Hirsiz’s expression was a mixture of rage and confusion, and his head snapped back at his two advisers as if it were out of control. “End? End now? Are we any closer to destroying the PKK than we were five thousand lives ago? If we don’t follow through with this, the five thousand soldiers who have lost their lives will have died for nothing.”
“I think we have shown the world our crisis, Kurzat,” Akas said. “You have also shown the world, and especially the PKK and their
Kurdish supporters, that Turkey can and will lash out to protect its people and interests. But if you let the situation spin out of control, the world will simply think you’re insane. You don’t want that to happen.”
Hirsiz studied both of his advisers. Akas could see the president looking more and more alone by the second. He returned to his desk and sat down heavily, staring through the large picture window. The sun was just coming up, and it looked like it was going to be a cold, drizzly day, Akas thought, which certainly must make Hirsiz feel even more alone.
“All I tried to do was protect the Turkish people,” he said softly. “All I wanted to do was stop the murdering.”
“We will, Kurzat,” Akas said. “We’ll do it together—your cabinet, the military, the Americans, and the Iraqis. We’ll get everyone involved. You don’t have to do it alone.”
Hirsiz closed his eyes, then nodded. “Call an immediate cease-fire, Hasan,” he said. “We have the phased withdrawal plan already drawn up: execute phases one and two.”
The minister of national defense’s mouth dropped open in surprise. “Phase two?” he asked. “But, sir, that pulls troops all the way back to the border. Are you sure you want to pull back that much? I recommend we—”
“Ays¸e, you may notify the foreign minister that we wish to meet with the Americans and Iraqis right away to negotiate international inspectors and peacekeepers to monitor the border,” Hirsiz went on. “You may also notify the speaker of the National Assembly that, pending a peaceful and successful withdrawal from Iraq, I will cancel the state of emergency and reseat the parliament.”
Ays¸e Akas walked over to Hirsiz and hugged him. “You’ve made the right choice, Kurzat,” she said. “I’ll get to work right away.” She gave Cizek a smile and hurried out of the president’s office.

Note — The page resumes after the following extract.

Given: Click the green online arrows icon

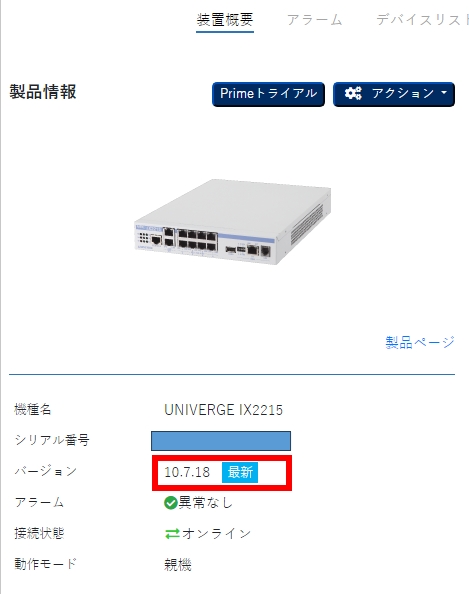Looking at the screenshot, I should (172, 534).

Hirsiz stood by his desk and looked out the window for a long moment; then he turned and was surprised to see his minister of national defense still in his office. “Hasan?”
“What are you doing, Kurzat?” Cizek asked. “A cease-fire: fine.
That will give us time to rearm, reinforce, and regroup. But a pullback all the way to the border, before we’ve had a chance to set up a buffer zone and eradicate the PKK?”
“I’m tired, Hasan,” Hirsiz said wearily. “We’ve lost too many men…”
“The soldiers died defending their country, Mr. President!” Cizek said. “If you pull back before the operation is finished, they will have died for nothing! You said so yourself!”
“We will have other opportunities, Hasan. We have the world’s attention now. They’ll know we’re serious when it comes to dealing with the PKK. Now give the orders.”
Cizek appeared as if he was going to continue to argue, but instead gave a curt nod and walked out.